- _Text segment_
━━━━━━━━━━━━━━━━━━━━━━━━━━━━━━
Directed by Marianne Elliot, the 2017 National Theatre production won the Olivier for best revival, of which it is clearly deserving. The similarities between the productions that Elliot is known for are obvious: the strobe lighting and box-shape scenery from part two of the play is reminiscent of The Curious Incident of the Dog in the Night-Time. Despite the grand scale of the play, there is simplicity to its direction that is evocative of War Horse.

The beauty of Angels in America is the way in which Kushner develops a well-rounded story for each of the seven characters that allows each of them to come into their own whilst still intertwining their lives so that they are not separated to the point of complete disconnect. Joe is a Mormon who struggles to come to grips with his own homosexuality whilst also caring for his wife who is struggling to grasp reality in the midst of her Valium addiction. Joe’s boss, Roy Cohn, is a despicable lawyer who attempts to cover his AIDS as liver cancer in order to hide his homosexuality from his conservative peers. Prior struggles with his AIDS diagnosis as his lover, Louis, rejects him when the reality of the illness reveals itself. The character of Belize serves as a connecting thread: he is a friend of Prior who comforts Louis after their breakup, as well as being a nurse who cares for Roy towards the end of his life. This is a level of complexity that could not be achieved without the play being of the colossal length that it is.
━━━━━━━━━━━━━━━━━━━━━━━━━━━━━━
- _Given data_
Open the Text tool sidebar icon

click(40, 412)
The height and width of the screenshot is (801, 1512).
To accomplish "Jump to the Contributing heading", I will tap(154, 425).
━━━━━━━━━━━━━━━━━━━━━━━━━━━━━━
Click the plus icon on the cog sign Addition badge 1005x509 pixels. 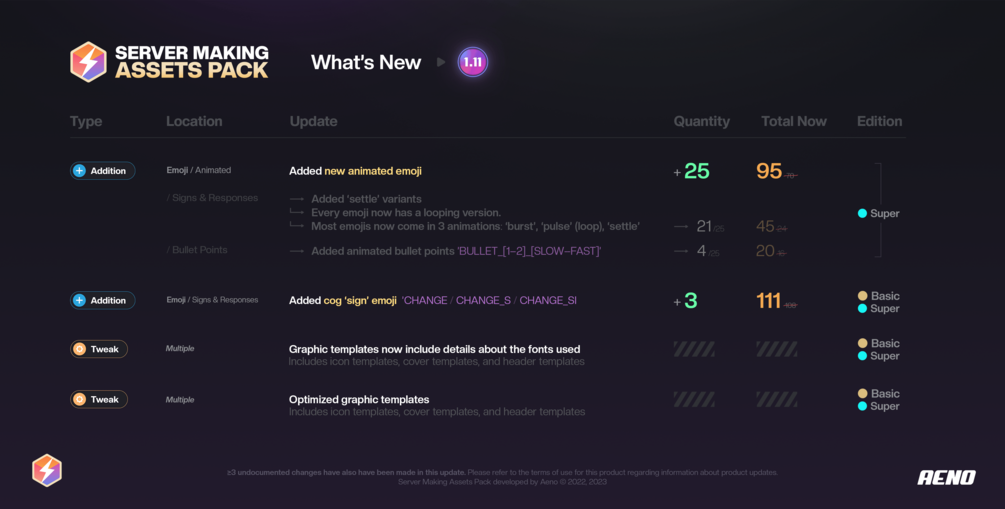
━━━━━━━━━━━━━━━━━━━━━━━━━━━━━━
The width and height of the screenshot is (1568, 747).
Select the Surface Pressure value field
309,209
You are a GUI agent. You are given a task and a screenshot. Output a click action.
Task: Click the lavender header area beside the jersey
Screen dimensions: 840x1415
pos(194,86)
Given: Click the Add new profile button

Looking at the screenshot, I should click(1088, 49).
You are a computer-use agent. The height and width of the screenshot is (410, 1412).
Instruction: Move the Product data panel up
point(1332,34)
━━━━━━━━━━━━━━━━━━━━━━━━━━━━━━
- _Goal of the exercise_
Copy the review starting at "Directed by Marianne" and ending after "of War Horse.", with "cube-shaped set" replacing "box-shape scenery".

- _Task result_
Directed by Marianne Elliot, the 2017 National Theatre production won the Olivier for best revival, of which it is clearly deserving. The similarities between the productions that Elliot is known for are obvious: the strobe lighting and cube-shaped set from part two of the play is reminiscent of The Curious Incident of the Dog in the Night-Time. Despite the grand scale of the play, there is simplicity to its direction that is evocative of War Horse.